Dear associates in CCMJ,

Each year in April/May we appraise the witness of CCMJ.

In anticipation of that voluntary self-audit and shared appraisal, and as a rallying cry, I’ve appended two single page Meditations with crucial significance for our CCMJ quest to interpret “Thy kingdom come – thy will be done” in terms of public policy. It would be of great value if you, as one of the 87 associates receiving this, could reflect on these two pages, relating them to how we both singly and together tackle the societal havoc wrought by:

A) Uncontrolled Exploitative Usury
B) Legally allowed and economically encouraged Theft of the Commons
C) Power exerted over others when enhanced by powerful, largely unrelentingly rigid institutionalised hierarchies.

Between us we pursue many significant and urgent PALLIATIVES – that is, necessary pastorally-inspired reforms within a dying system that relentlessly entrenches those 3 embedded faults. There is far less concentration on a collaborative modelling and application of a genuine CURATIVE – a system regime change based on universal and therefore inclusive principles.

We need to help each other understand and then maintain the creative tension of both-and, many PALLIATIVES and a single collaborative critical mass designing a CURATIVE. We are trying to generate a critical mass to advance observance of universal principles and then their local application in public policy. We can tackle PALLIATIVES within the scope of our own talents and opportunities, but need co-operation in modelling the CURATIVE. PLEASE give some ‘CCMJ-time’ to reflect on these two pages…. AND MAKE A RESPONSE.

INCARNATION: Thursday, January 25, 2018 (Feast of St.
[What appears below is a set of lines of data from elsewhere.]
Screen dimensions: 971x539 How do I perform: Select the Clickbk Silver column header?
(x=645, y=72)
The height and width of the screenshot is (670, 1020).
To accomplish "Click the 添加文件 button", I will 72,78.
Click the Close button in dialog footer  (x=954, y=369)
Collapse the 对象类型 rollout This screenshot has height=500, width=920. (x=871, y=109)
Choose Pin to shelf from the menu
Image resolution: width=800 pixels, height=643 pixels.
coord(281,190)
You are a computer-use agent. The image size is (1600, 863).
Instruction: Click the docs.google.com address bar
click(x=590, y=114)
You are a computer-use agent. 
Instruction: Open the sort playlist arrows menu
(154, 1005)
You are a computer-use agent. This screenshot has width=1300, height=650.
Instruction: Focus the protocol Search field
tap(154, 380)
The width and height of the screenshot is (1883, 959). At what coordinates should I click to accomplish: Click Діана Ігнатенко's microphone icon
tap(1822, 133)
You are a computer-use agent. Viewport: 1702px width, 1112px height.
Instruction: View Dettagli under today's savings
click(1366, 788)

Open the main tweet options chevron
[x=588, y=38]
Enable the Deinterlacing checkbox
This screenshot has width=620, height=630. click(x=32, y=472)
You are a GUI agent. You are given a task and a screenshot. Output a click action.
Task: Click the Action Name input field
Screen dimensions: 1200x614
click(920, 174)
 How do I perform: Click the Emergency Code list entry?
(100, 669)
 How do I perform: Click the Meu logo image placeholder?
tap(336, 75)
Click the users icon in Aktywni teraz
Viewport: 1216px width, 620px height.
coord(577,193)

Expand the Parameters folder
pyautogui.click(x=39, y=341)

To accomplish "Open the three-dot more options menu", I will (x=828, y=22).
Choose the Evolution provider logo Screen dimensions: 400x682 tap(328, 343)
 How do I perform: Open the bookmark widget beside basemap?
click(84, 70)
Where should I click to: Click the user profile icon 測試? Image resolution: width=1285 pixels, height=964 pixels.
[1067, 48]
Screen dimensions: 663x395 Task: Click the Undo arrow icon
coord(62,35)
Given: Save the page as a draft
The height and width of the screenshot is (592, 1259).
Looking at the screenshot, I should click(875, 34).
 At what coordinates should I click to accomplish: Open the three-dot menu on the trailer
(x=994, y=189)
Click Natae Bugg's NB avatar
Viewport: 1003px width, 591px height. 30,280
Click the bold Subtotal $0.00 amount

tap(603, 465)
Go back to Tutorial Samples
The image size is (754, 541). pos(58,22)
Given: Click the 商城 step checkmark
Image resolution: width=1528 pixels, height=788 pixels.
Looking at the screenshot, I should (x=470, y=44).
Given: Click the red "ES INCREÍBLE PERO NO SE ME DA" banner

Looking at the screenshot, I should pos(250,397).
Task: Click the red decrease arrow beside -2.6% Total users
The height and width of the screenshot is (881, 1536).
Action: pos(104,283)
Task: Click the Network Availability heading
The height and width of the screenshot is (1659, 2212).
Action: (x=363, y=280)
Paul)

Incarnation should be the primary and compelling message of Christianity. Through the Christ (en Christo), the seeming gap between God and everything else has been overcome “from the beginning” (Ephesians 1:4, 9). [1] Incarnation refers to the synthesis of matter and spirit. Without some form of incarnation, God remains essentially separate from us and from all of creation. Without incarnation, it is not an enchanted universe, but somehow an empty one.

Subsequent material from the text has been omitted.